■ WHAT TO PRODUCE ■
Determine how many lines in the records hold "computer", then give that number by itself.

━━━━━━━━━━

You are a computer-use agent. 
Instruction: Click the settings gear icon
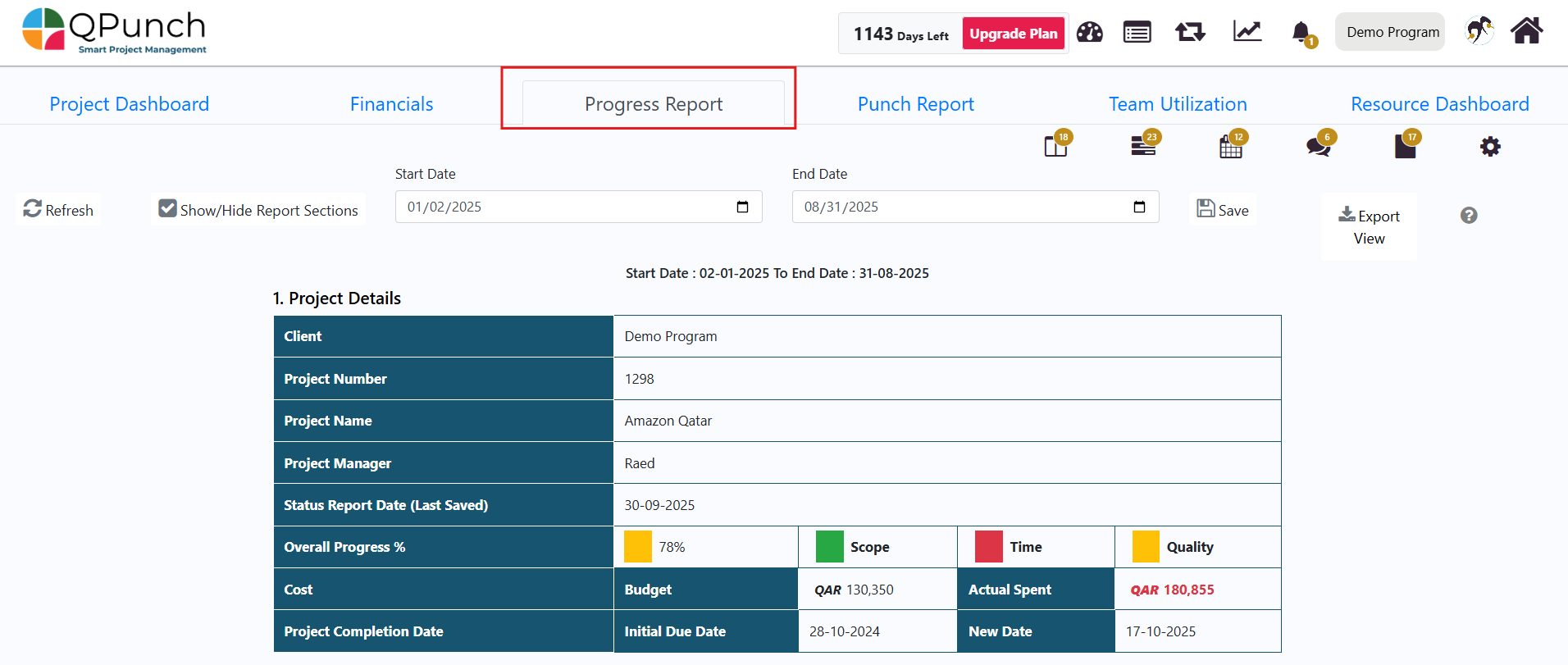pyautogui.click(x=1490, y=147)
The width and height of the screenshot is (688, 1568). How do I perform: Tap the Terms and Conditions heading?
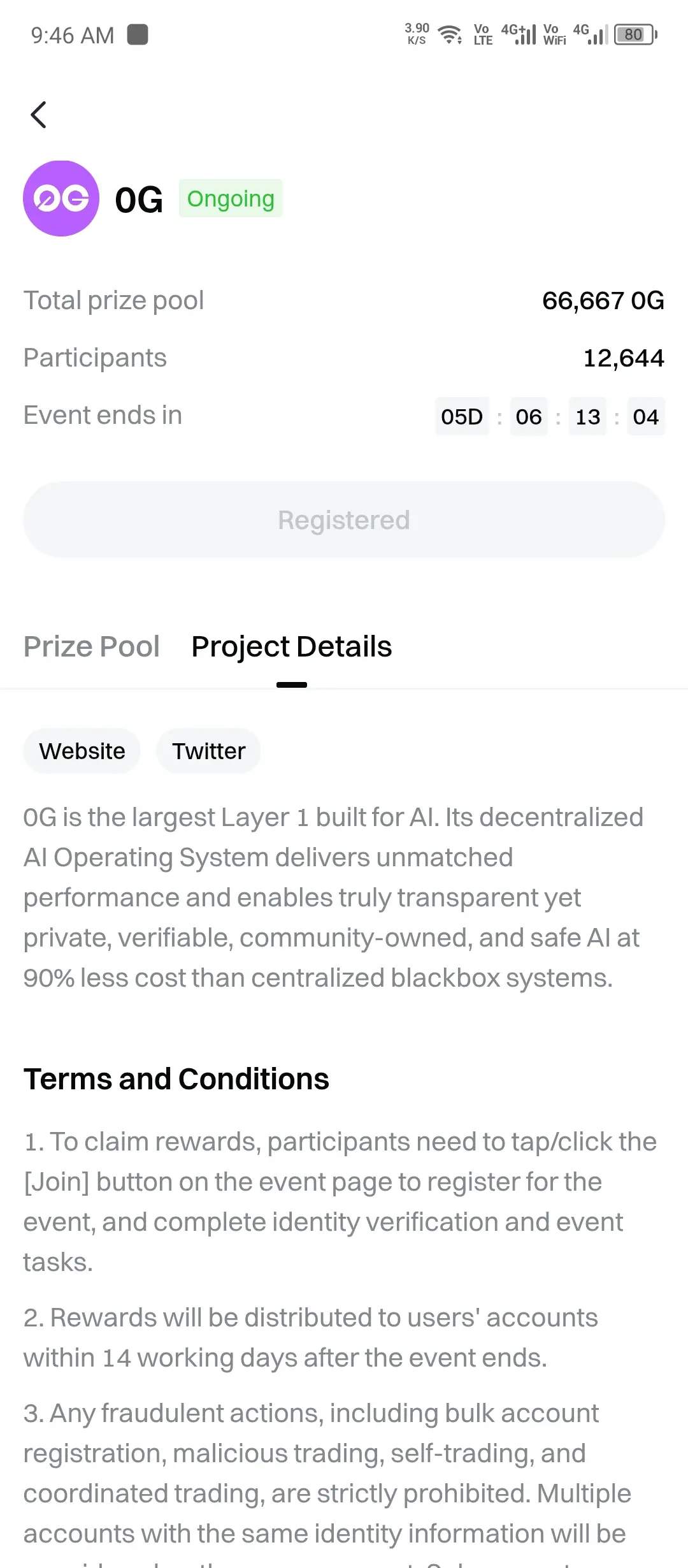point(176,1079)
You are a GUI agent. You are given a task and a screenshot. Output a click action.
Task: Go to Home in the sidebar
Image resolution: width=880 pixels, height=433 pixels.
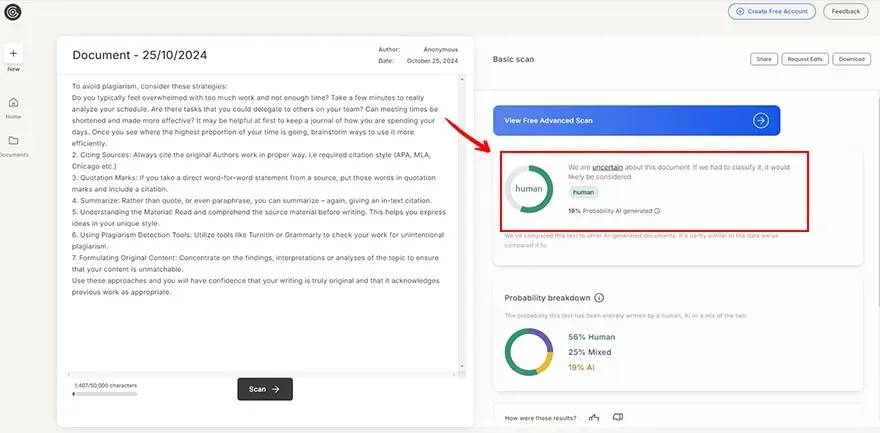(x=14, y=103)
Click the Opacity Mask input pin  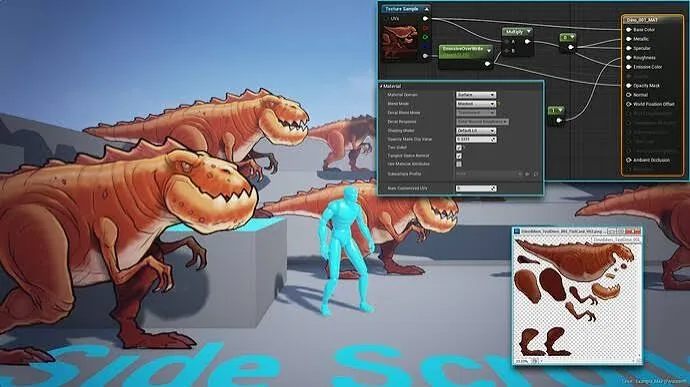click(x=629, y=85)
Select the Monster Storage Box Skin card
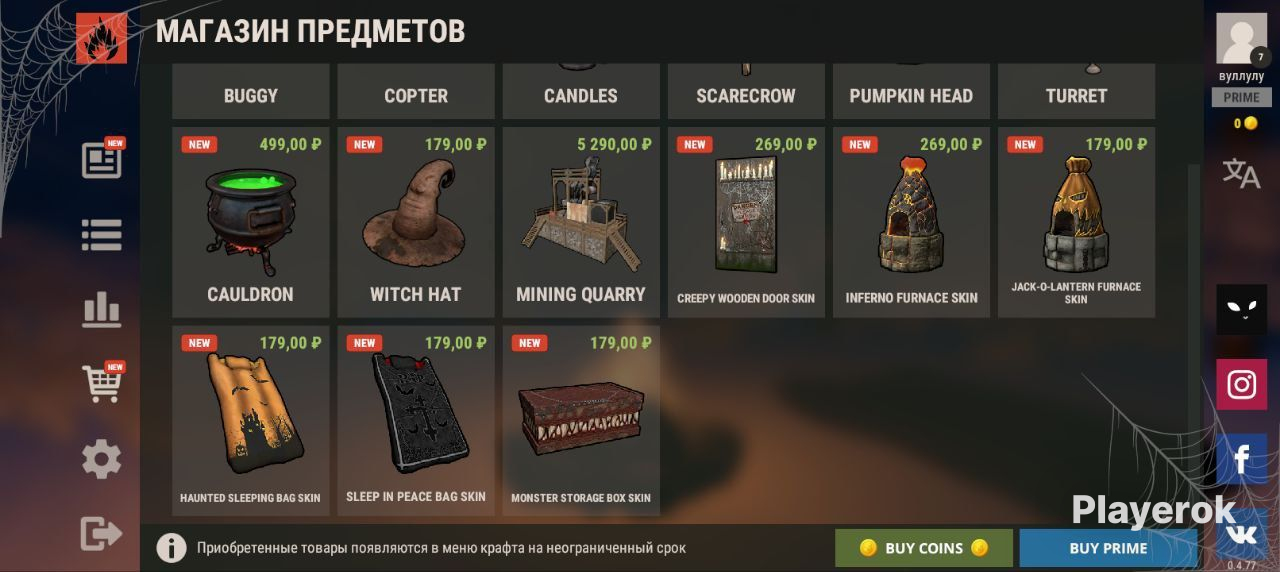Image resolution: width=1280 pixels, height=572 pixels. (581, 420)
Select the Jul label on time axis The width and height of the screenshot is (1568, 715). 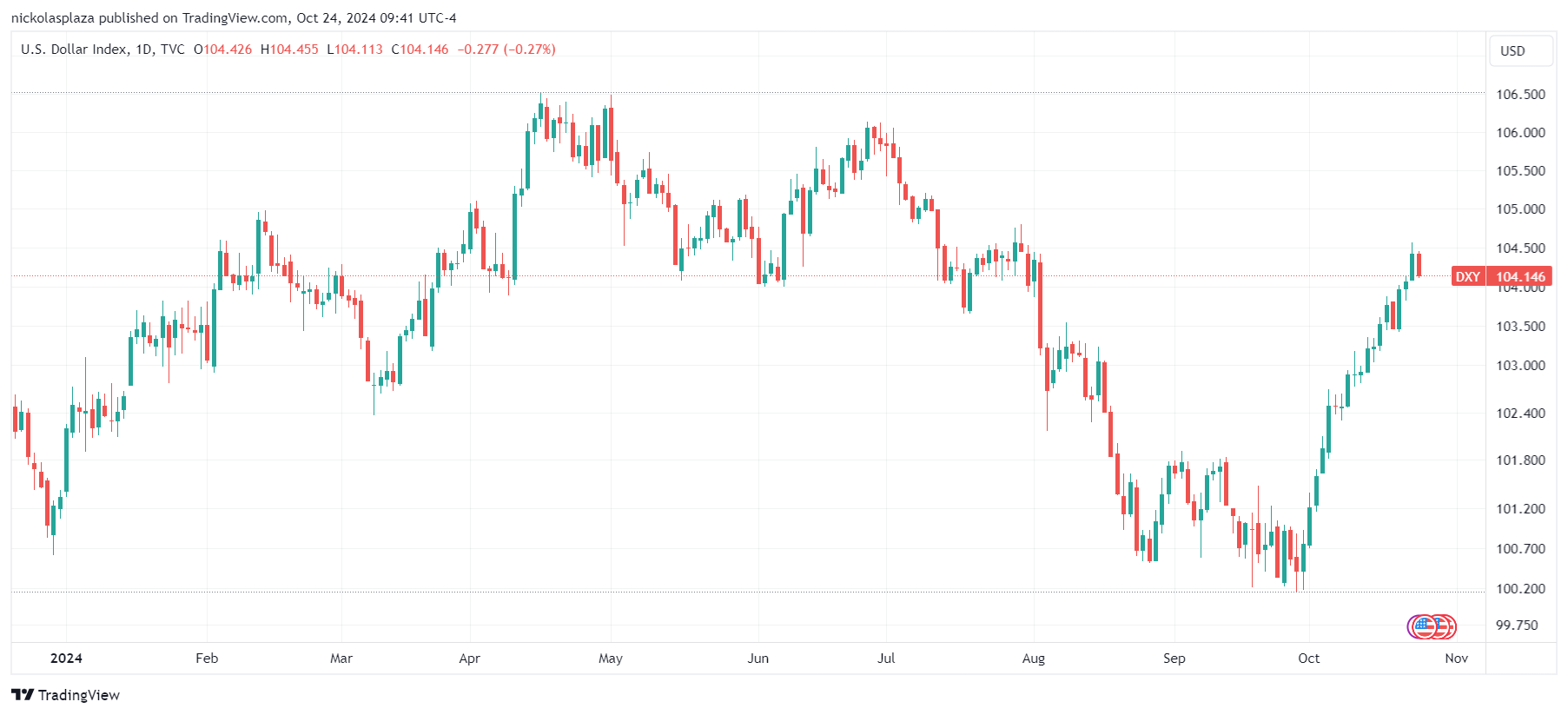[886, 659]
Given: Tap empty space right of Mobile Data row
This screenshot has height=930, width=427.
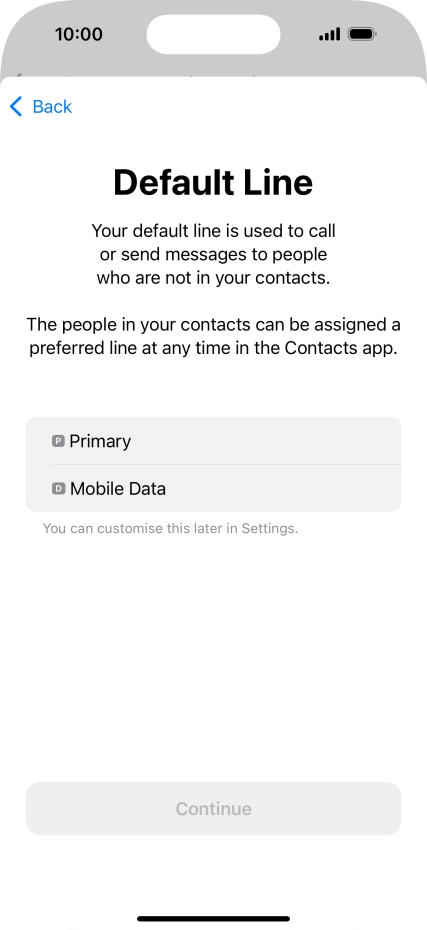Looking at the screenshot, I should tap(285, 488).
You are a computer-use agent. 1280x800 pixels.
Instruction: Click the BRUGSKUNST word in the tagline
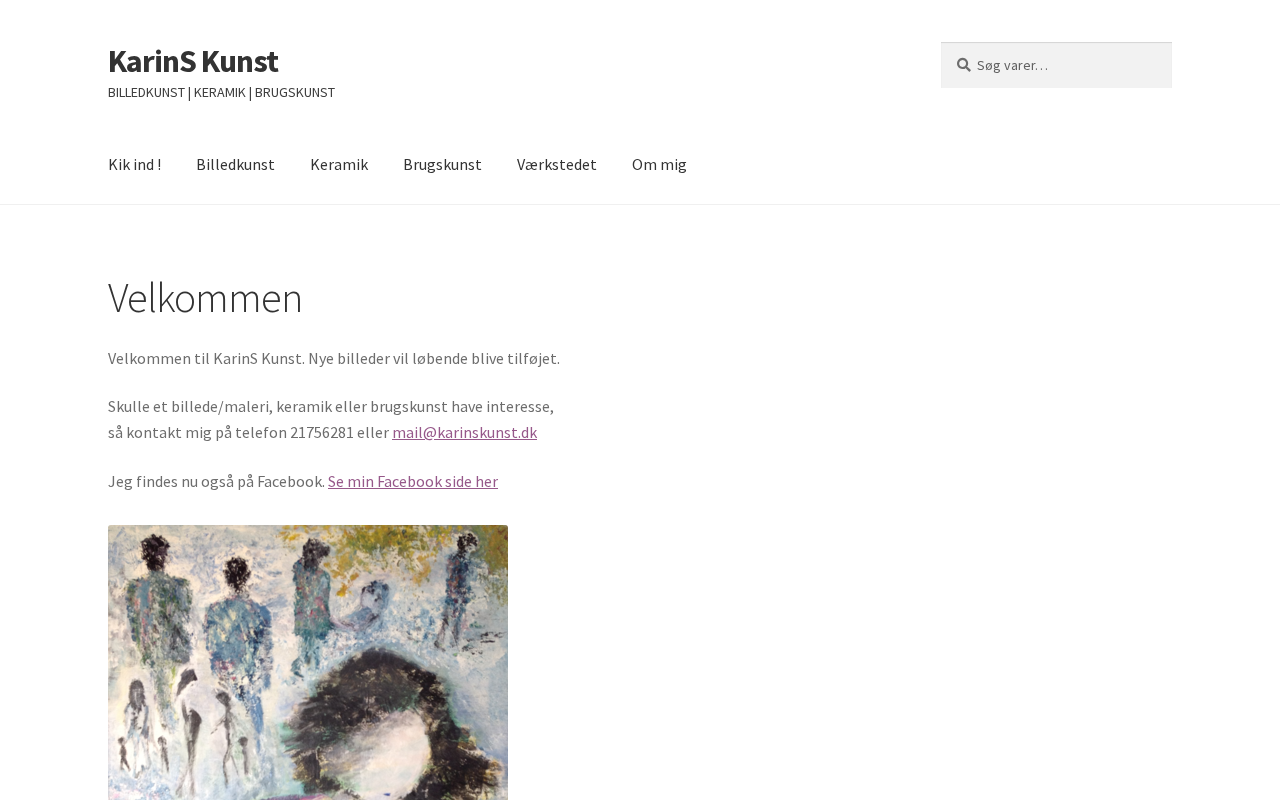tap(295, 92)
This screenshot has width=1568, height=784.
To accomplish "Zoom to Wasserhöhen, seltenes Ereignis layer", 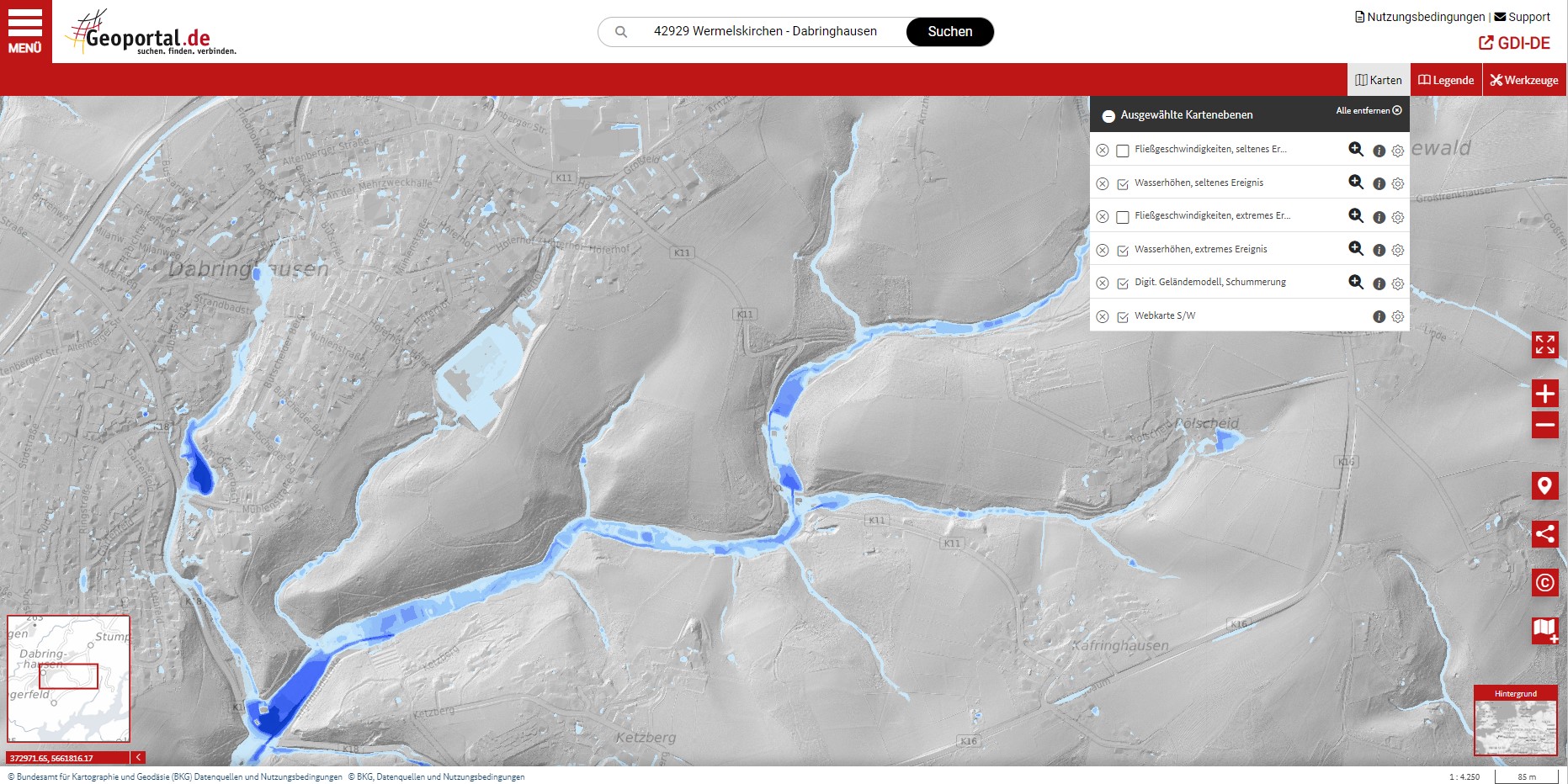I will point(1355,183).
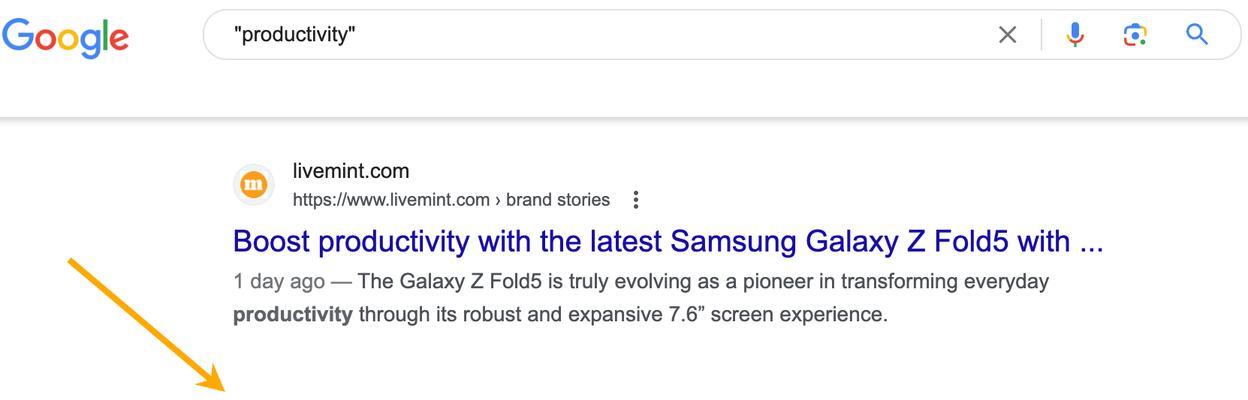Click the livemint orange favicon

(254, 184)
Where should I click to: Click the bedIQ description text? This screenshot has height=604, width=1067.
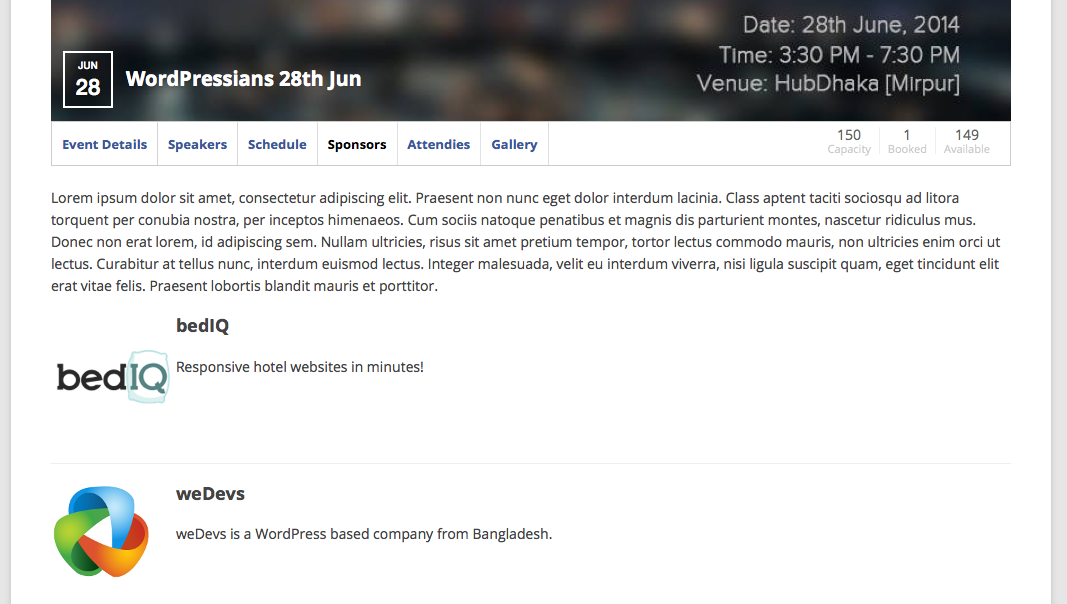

━━━━━━━━━━

■ SOLUTION FOR THIS EXERCISE ■
2